*** EXERCISE INPUTS ***
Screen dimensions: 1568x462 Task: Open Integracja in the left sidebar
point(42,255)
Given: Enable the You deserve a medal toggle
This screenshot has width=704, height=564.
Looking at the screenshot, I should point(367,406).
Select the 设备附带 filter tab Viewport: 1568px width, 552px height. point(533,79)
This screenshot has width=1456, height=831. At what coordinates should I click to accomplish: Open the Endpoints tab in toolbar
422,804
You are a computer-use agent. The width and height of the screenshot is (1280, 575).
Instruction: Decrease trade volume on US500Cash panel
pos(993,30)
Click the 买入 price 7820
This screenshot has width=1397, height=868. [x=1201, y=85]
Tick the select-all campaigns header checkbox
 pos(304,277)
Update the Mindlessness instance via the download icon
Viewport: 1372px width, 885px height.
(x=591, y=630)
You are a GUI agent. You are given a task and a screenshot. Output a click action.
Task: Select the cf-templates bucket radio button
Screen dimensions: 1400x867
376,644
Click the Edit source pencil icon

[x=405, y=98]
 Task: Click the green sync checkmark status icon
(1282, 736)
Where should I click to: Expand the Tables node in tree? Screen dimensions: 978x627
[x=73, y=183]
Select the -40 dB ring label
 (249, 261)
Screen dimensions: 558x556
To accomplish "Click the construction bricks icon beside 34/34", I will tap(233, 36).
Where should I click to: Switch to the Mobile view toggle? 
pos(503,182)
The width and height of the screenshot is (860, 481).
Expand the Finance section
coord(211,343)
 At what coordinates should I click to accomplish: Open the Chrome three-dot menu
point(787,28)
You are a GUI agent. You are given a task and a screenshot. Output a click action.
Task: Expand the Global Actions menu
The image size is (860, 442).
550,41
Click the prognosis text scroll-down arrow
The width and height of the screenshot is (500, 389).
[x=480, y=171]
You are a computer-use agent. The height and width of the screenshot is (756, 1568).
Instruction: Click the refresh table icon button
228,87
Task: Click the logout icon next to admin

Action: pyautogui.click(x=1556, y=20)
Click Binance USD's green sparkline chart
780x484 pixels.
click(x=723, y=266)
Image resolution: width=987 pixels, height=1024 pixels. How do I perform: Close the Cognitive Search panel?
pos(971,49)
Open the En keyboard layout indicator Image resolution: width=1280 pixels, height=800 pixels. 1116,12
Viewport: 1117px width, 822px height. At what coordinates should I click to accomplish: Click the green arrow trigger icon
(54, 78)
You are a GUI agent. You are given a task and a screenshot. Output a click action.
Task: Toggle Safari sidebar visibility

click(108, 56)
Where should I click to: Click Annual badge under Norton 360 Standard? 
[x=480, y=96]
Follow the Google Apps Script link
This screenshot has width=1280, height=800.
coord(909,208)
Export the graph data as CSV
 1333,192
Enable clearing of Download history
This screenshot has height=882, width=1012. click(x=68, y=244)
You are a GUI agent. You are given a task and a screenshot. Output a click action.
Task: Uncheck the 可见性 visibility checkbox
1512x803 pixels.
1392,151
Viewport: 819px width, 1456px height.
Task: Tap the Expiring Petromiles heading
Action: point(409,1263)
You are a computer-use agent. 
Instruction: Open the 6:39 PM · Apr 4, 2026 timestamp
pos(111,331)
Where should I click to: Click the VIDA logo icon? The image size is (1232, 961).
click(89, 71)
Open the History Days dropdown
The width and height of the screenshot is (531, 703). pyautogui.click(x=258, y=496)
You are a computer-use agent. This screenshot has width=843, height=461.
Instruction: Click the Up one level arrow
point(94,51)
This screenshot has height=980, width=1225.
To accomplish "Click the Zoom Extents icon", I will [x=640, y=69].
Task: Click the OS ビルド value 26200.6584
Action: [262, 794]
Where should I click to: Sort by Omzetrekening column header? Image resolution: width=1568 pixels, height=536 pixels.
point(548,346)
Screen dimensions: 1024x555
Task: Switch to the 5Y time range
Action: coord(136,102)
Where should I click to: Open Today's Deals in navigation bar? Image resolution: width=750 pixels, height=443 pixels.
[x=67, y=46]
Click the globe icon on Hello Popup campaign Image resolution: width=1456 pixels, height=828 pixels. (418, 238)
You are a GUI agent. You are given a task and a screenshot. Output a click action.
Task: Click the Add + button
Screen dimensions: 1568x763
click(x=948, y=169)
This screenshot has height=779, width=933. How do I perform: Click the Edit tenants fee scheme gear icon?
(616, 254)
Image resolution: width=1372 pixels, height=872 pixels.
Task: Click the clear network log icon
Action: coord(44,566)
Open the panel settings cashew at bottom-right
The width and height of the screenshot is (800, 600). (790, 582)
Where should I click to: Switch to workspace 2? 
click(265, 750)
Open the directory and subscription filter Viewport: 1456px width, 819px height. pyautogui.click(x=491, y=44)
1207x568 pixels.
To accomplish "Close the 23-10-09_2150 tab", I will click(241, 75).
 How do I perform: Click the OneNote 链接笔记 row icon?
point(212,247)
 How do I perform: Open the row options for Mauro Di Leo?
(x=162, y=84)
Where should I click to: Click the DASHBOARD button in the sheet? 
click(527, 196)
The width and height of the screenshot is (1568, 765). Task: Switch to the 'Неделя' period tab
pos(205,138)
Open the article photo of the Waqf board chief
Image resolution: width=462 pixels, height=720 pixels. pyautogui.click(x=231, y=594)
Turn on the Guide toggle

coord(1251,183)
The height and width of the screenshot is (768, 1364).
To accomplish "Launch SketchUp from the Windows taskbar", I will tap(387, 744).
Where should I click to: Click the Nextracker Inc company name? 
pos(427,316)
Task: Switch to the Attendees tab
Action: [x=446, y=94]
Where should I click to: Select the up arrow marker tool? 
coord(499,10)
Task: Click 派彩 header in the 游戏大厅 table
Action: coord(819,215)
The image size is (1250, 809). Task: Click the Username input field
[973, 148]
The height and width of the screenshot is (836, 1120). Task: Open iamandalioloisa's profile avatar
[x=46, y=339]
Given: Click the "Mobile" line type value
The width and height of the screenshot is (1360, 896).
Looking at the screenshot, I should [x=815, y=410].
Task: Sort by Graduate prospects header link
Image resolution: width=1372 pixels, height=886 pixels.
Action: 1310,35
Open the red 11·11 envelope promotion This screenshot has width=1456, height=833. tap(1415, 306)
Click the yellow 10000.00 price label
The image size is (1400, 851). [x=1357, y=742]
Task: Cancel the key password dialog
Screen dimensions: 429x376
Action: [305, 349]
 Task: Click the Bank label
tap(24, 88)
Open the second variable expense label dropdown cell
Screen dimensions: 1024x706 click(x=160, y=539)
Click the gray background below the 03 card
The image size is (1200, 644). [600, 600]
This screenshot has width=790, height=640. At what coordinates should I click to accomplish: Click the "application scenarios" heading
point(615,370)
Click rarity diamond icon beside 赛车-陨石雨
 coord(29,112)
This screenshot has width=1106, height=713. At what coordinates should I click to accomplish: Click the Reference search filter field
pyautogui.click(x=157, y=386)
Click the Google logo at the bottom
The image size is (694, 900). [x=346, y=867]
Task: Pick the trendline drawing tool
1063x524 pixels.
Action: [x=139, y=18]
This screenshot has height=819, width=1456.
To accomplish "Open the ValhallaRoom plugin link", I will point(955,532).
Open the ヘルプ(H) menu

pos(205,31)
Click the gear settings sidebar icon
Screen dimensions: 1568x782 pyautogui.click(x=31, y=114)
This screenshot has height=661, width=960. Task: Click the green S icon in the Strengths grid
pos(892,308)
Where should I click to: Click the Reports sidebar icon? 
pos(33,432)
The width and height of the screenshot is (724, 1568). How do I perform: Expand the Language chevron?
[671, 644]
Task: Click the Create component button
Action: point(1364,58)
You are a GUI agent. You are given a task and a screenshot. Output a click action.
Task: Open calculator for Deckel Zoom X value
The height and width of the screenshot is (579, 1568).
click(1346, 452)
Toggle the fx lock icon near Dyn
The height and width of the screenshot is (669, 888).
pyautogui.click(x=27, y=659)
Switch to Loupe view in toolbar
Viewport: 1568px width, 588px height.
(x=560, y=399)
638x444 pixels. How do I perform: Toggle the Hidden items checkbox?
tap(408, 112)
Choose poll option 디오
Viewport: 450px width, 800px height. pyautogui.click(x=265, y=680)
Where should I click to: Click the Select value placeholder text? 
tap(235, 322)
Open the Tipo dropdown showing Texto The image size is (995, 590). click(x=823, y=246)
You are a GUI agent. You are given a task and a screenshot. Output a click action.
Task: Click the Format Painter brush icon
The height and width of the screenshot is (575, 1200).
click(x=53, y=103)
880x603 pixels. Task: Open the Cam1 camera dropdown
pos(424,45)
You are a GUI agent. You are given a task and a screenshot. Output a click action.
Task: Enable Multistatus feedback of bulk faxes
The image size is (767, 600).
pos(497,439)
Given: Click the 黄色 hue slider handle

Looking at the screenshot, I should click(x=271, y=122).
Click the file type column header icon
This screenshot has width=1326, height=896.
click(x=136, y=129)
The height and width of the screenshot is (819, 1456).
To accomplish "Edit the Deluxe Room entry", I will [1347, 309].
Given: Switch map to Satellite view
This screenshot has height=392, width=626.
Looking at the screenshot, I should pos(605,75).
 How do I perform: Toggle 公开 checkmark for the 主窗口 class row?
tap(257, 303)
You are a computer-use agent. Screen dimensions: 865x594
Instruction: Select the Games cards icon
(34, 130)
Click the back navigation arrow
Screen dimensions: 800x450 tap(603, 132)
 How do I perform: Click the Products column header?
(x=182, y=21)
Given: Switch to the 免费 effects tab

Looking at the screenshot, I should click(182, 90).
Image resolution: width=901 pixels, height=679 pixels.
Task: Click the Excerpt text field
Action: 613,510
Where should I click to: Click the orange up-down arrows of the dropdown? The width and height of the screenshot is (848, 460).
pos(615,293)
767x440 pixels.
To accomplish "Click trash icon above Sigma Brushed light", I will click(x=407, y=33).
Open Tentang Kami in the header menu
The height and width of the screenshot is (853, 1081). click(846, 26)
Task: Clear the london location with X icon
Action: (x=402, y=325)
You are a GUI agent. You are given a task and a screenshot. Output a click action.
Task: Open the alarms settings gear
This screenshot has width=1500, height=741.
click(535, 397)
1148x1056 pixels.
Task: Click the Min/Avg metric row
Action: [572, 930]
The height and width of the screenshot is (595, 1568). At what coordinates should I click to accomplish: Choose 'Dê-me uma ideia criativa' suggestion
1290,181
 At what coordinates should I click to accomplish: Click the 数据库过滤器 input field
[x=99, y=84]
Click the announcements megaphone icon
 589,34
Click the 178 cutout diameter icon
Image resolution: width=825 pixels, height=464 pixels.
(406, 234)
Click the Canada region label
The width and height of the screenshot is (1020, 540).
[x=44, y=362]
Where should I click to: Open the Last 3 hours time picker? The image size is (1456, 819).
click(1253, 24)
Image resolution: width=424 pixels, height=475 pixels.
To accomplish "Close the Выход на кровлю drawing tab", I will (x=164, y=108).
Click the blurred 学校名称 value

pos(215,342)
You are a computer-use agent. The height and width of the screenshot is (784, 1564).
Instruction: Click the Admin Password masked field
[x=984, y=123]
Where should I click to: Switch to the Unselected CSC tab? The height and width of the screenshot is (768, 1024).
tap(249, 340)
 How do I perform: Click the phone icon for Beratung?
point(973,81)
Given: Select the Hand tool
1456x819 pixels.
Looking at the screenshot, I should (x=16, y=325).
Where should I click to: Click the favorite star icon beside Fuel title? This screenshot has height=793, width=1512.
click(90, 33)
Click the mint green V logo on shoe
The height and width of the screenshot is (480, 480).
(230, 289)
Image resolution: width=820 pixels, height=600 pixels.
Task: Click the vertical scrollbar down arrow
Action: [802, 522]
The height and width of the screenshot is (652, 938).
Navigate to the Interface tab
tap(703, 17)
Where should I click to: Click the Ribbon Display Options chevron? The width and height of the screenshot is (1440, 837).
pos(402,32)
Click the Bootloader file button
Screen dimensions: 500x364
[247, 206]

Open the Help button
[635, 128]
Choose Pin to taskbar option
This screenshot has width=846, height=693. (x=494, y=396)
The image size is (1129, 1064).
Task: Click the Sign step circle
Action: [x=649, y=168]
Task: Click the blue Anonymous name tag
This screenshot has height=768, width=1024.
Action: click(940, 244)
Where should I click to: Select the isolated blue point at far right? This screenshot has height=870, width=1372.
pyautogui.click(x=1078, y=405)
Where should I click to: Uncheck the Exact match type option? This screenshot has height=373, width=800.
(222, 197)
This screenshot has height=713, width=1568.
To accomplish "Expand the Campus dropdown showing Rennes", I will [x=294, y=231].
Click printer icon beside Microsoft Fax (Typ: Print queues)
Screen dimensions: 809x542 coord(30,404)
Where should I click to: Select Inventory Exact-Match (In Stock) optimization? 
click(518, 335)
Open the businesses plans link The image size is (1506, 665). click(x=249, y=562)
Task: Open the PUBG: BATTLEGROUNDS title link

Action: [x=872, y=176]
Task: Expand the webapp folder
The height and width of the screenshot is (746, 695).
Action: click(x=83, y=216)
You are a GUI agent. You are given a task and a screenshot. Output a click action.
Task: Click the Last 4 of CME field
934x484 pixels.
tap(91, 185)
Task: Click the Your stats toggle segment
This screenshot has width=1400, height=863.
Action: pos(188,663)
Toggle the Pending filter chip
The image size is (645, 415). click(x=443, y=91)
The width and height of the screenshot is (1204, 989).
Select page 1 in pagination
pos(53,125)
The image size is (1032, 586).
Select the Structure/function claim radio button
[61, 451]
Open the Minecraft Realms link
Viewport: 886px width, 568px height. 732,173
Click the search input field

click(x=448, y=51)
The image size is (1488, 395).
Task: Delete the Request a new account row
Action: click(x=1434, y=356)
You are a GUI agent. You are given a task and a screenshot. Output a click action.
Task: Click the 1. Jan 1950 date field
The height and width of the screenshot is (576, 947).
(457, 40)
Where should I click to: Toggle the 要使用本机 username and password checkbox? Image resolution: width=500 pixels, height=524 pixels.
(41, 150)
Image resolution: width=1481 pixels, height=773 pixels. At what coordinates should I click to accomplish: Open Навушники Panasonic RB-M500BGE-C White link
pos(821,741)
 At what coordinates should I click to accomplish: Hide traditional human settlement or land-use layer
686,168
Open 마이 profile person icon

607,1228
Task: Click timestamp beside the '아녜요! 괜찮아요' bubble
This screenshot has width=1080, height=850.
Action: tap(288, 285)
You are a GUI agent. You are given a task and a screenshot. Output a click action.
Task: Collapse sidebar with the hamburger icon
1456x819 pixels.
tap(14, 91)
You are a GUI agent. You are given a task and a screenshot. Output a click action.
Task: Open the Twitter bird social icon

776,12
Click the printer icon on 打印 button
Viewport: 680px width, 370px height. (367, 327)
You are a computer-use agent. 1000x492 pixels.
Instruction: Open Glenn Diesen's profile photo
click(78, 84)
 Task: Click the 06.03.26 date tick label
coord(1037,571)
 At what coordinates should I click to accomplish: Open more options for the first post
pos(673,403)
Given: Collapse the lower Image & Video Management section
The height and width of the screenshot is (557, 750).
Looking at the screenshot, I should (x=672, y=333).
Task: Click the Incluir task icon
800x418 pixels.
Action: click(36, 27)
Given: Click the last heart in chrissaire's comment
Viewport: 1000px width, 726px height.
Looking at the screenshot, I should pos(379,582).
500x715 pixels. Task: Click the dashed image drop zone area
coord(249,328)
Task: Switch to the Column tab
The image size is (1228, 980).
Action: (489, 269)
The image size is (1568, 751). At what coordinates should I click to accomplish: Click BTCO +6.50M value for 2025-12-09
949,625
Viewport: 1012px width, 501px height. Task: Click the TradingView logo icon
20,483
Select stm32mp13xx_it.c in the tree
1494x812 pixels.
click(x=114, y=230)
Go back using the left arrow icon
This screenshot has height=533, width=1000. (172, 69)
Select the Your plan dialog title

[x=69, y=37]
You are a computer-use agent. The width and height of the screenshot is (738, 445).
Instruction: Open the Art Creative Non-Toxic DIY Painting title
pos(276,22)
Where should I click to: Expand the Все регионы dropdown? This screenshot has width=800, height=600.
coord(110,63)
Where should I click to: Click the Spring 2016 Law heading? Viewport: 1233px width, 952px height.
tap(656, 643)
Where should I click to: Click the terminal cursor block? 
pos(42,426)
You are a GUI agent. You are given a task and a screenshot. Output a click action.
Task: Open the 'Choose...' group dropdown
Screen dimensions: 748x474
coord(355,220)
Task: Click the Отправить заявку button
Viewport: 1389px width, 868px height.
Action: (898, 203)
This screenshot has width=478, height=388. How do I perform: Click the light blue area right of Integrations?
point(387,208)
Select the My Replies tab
***
» TASK OBJECTIVE
Show every line of the entries above that contains the string "pyautogui". Case counts.

» ANSWER FOR THE TASK
Action: pyautogui.click(x=1556, y=20)
The width and height of the screenshot is (531, 703). pyautogui.click(x=258, y=496)
Open the directory and subscription filter Viewport: 1456px width, 819px height. pyautogui.click(x=491, y=44)
Image resolution: width=462 pixels, height=720 pixels. pyautogui.click(x=231, y=594)
pyautogui.click(x=157, y=386)
Screen dimensions: 1568x782 pyautogui.click(x=31, y=114)
pyautogui.click(x=27, y=659)
Viewport: 450px width, 800px height. pyautogui.click(x=265, y=680)
pyautogui.click(x=1078, y=405)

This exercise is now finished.